Dienstag, 30. Mai 2017

Trainiert uns in Kommunikation!

Mit einer meiner Lerngruppen bin ich zu Gast in einer anderen Schule, wo wir deren Sporthalle nutzen dürfen. Auf dem Weg zu den Mädchenumkleiden haben zwei "meiner" Schülerinnen (13 Jahre) eine vorbeilaufende Grundschülerin bedroht. Sie dürfe nicht in das obere Stockwerk gehen, wo wir Sport haben, da dort ein ein Verrückter auf sie warte, der ihr Gewalt antun würde. Danach wurden sie handgreiflich, rüttelten das Mädchen an ihren Schultern gepackt kräftig durch und drohten ihr erneut. 
Der "Fall" landete bei mir, als eine besorgte Lehrerin der Grundschule mitten im Unterricht auf mich zutrat und um Klärung des Vorfalls bat. Ich brach den Unterricht ab. Dann Zeugenbefragung und so weiter. Nach Klärung der Sachlage führte ich den Unterricht fort, an dessen Ende ich die beiden Mädchen zur Rede stellte. Was sich in diesem Gespräch zutrug war unglaublich! Es war der Prototyp eines Konflikt-Gesprächs zwischen Lehrer (mir) und einer der beiden Schülerinnen, die aus schwierigen familiären Verhältnissen kommt. Das Gespräch strukturierte sich in vier Phasen:

1. Leugnen (Lügen, Abstreiten)

■ Aufgaben:
**A.** Prüfe, ob die folgenden Aussagen mit dem Textauszug übereinstimmen: (i) Die beiden Schülerinnen waren 13 Jahre alt. (ii) Nach der Klärung des Vorfalls wurde der Unterricht nicht mehr fortgesetzt. (iii) Die Lehrerin der Grundschule kam erst nach Unterrichtsende mit ihrem Anliegen. Beantworte jede Aussage mit Ja oder Nein und zitiere die entscheidenden Worte des Textauszugs wörtlich.
**B.** Führe den Text über den Vorfall in der fremden Sporthalle an der Stelle weiter, an der er endet.

■ Bereitgestellte Daten:

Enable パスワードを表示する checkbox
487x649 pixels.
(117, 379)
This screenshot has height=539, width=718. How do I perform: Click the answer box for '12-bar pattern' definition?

■ Antworten:
**A.**
(i) Ja: „Schülerinnen (13 Jahre)“
(ii) Nein: „Nach Klärung der Sachlage führte ich den Unterricht fort“
(iii) Nein: „mitten im Unterricht auf mich zutrat“

**B.**
"Ich?" - ungläubiges Gesicht, nahe am Entsetzen. "Ich, ich habe nichts gemacht!" Diese Phase allein finde ich jedes Mal auf´s Neue hochgradig beschämend, befremdlich und unglaublich rätselhaft. Man kann es förmlich fühlen, wie sehr hier von der Wahrheit abgerückt wird und schlimmer noch, man fühlt auch, dass es der Gegenübersitzenden ganz ähnlich ergehen muss. Diese Diskrepanz zwischen Mimik, Gesagtem einerseits und der Tat andererseits, sie schreit zum Himmel! Es ist ein schamloses Ins-Gesicht-Lügen und irgendwie auch eine beeindruckende schauspielerische Leistung. Sie gefährdet die in Schule von Schülern und Lehrern gemeinsam umhegte und so überaus kostbare Pflanze namens Vertrauen. 

2. Bagatellisieren
Ein Pokerface ist immer ein Face auf Zeit. Früher oder später bekommt es im Angesicht der kalten Fakten kalte Füße. Dann folgt Phase 2. 
"Ja, okay, ich war dabei. Die Grundschülerin kam auf uns zu, hat uns gefragt, wer wir sind. Wir wollten mit der gar nicht reden. Das haben wir ihr gesagt."
Oh, das war es schon? Da haben die vier Zeugen etwas ganz anderes berichtet. 
Erneut gehe ich auf die unabhängig voneinander getroffenen Aussagen der Grundschülerin, ihrer Freundin sowie zwei Schülerinnen aus meiner Klasse ein. Das Gespräch wird nun zäh, denn es wird jetzt um die Wahrheit gerungen bzw. um die eigenen Reputation gekämpft, die durch Phase 1 ja leider schon etwas gelitten hat. Als Lehrer gilt es beharrlich zu sein, dann folgt Phase 3.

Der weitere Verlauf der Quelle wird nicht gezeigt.